The house at the end is large, well kept, warm light spilling from the downstairs windows.

Cars in the drive. A family home. Not modest, not extravagant.

The kind of place where people gather and stay.

The Semakin estate. Her father's house. Her family roots.

She parks and I pull in beside her. She doesn't get out. I can see her through the window, hands still on the wheel, staring straight ahead. The porch light catches the side of her face and I can see the tracks where her makeup has smeared.

She can't go inside like this. I know that before she does. Whatever is waiting for her behind that front door, whoever is sitting in those lit rooms, she can't walk in shaking and crying and pretend she's fine.

I get out of my car and walk to hers. Tap on the passenger window. She startles, then reaches across and unlocks the door. I open it and lean down.

"Come sit with me for a minute."

She looks at the house. Then at me. Then back at the house. I watch her calculate. How long before someone looks out the window. How much time she has before her father comes to the door. How many lies she'll need to tell if she walks in right now versus five minutes from now.

"Okay," she says.

She gets out of her car and follows me to mine. I open the passenger door for her and she slides in. I get behind the wheel and we sit in the dark, her family's home glowing twenty yards away, close enough to see the shadows of people moving through the rooms.

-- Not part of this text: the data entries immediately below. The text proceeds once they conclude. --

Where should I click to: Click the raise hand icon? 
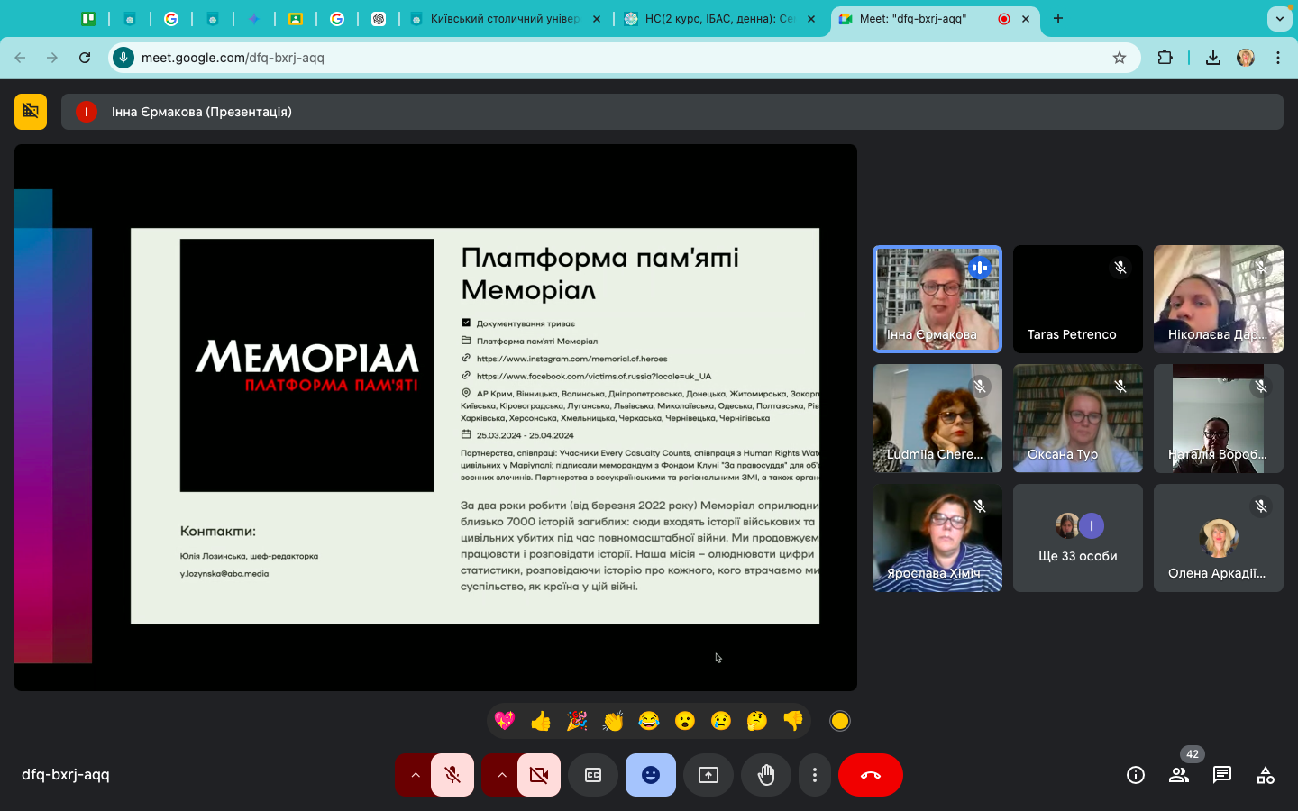coord(766,775)
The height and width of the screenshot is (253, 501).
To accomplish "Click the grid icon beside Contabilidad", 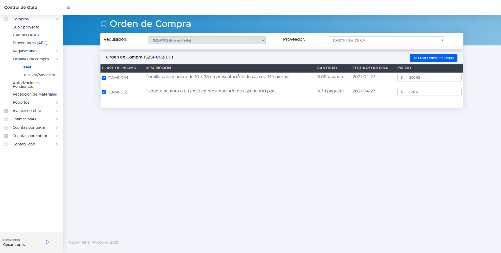I will pos(6,144).
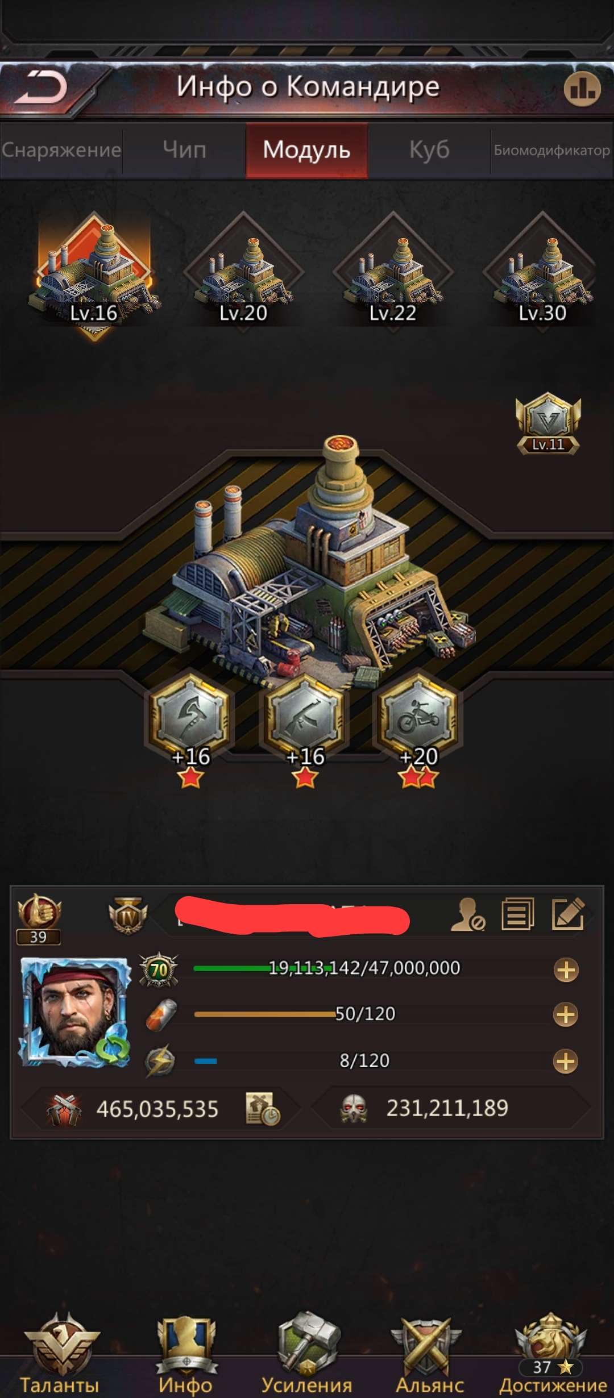Open the statistics chart icon

pyautogui.click(x=582, y=88)
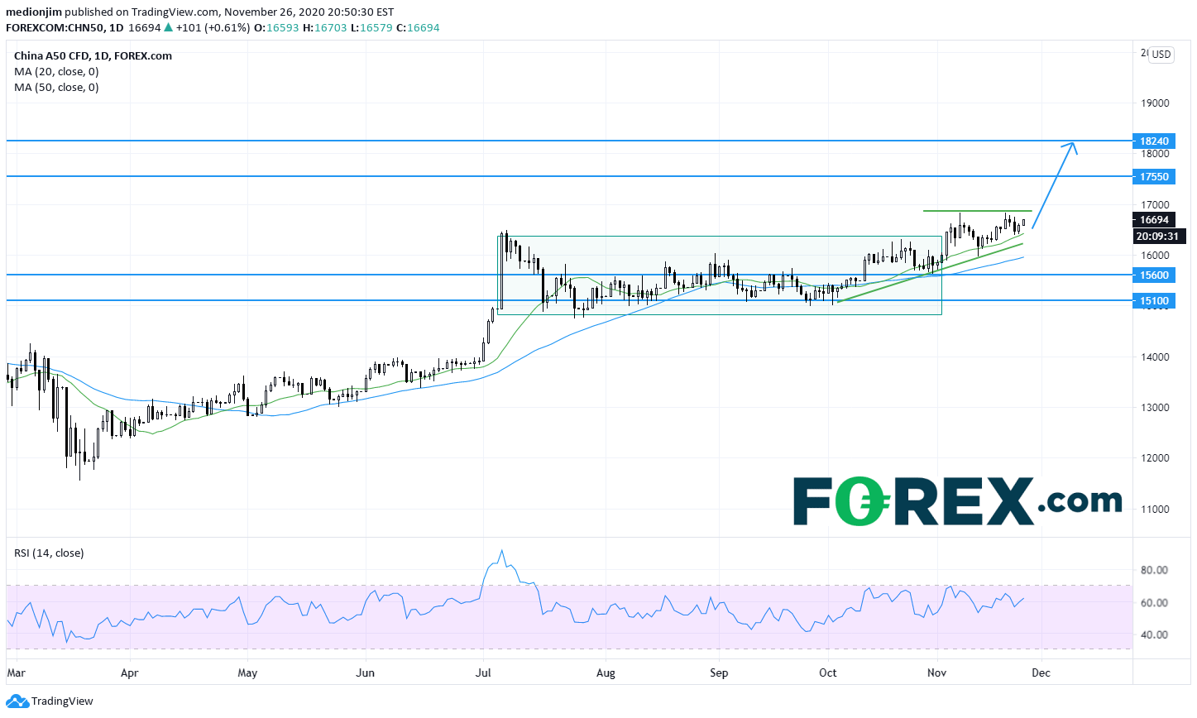1197x718 pixels.
Task: Click the TradingView text link at bottom
Action: 62,701
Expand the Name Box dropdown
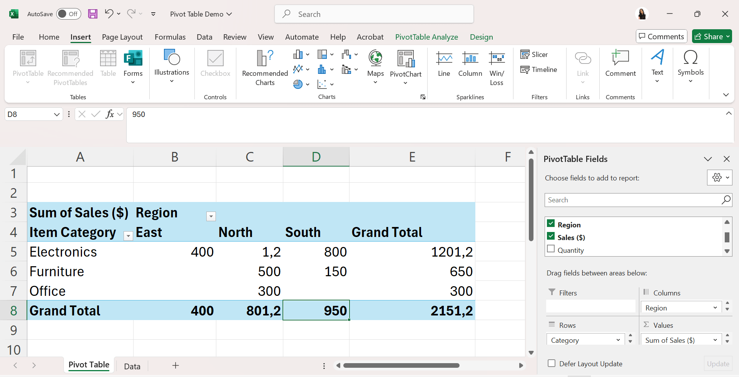The image size is (739, 377). coord(57,115)
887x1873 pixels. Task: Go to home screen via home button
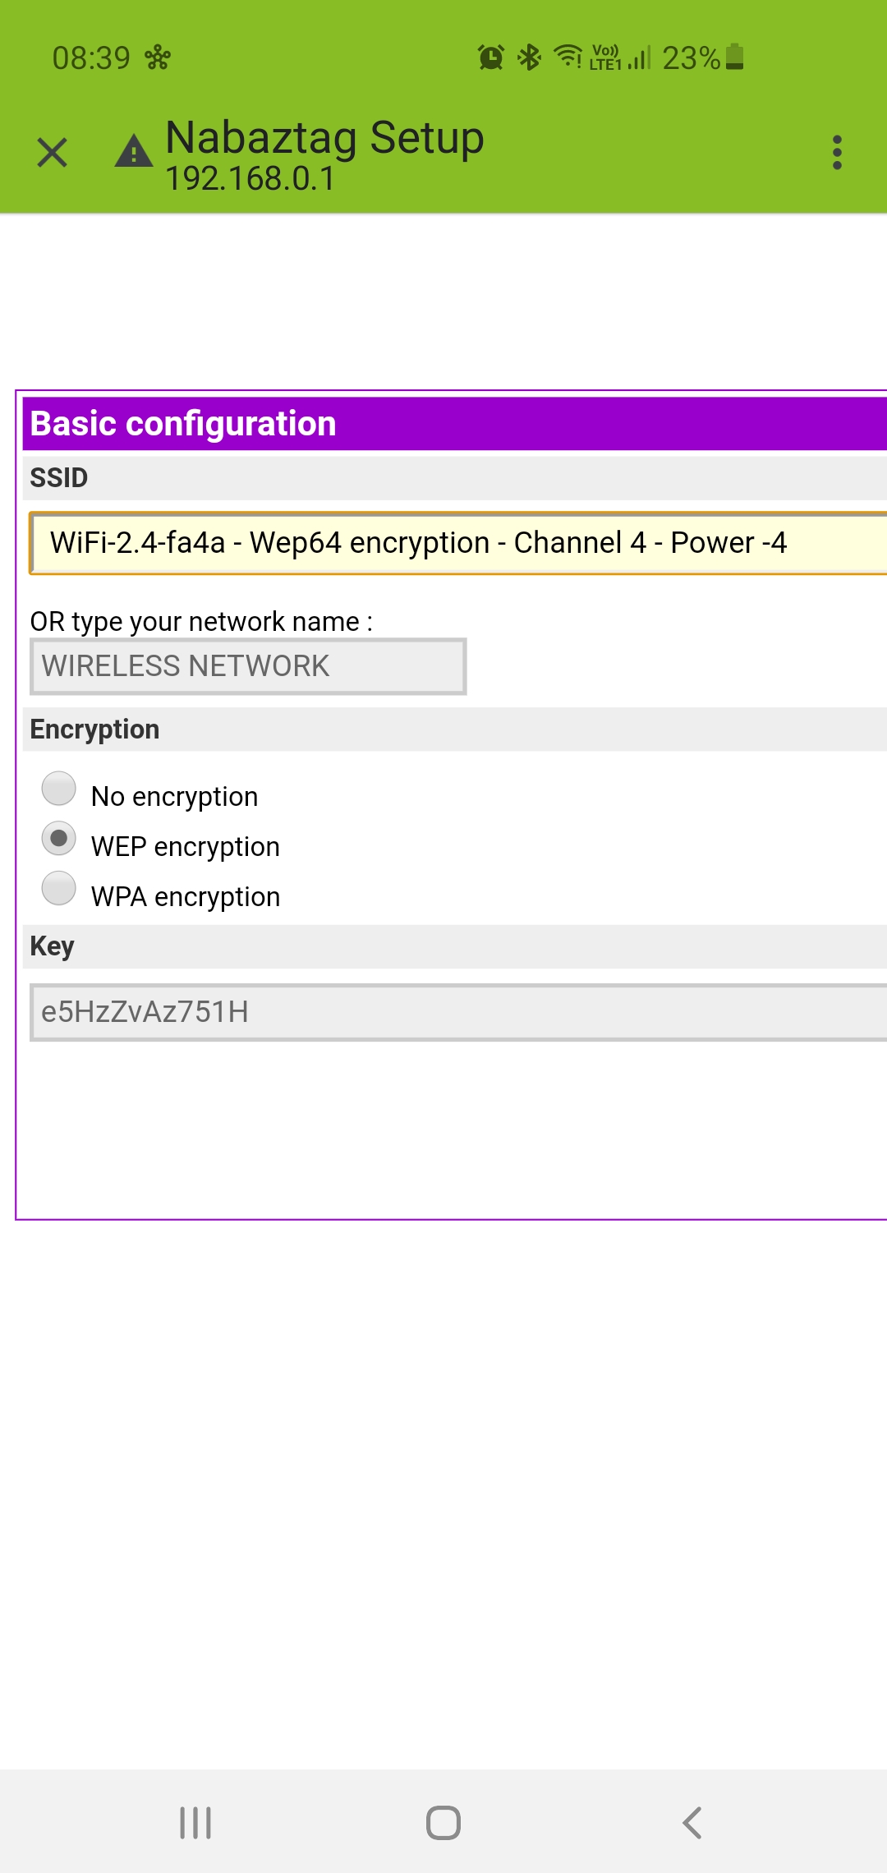point(444,1823)
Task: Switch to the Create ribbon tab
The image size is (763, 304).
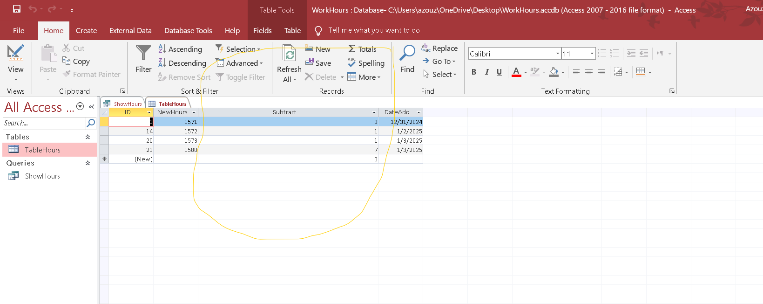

The silence is heavy. She's gripping her own hands in her lap, fingers laced tight, knuckles pale. I can hear her breathing. Shallow, deliberate, the way someone breathes when they're trying not to fall apart.

"You said I should find someone else," I say. "Tell me why."

"I already told you. I'm not—"

"You told me what you think of yourself. That's not a reason. Give me the real reason you think I should walk away."

She closes her eyes. A tear slips out from under her lashes and tracks down her cheek. She doesn't wipe it away this time. It’s like she's too exhausted to bother.

"There's someone from my past," she says. Her voice is barely there. "He has photos of me. From when I was eighteen. And he's been using them to make me pay. For three years."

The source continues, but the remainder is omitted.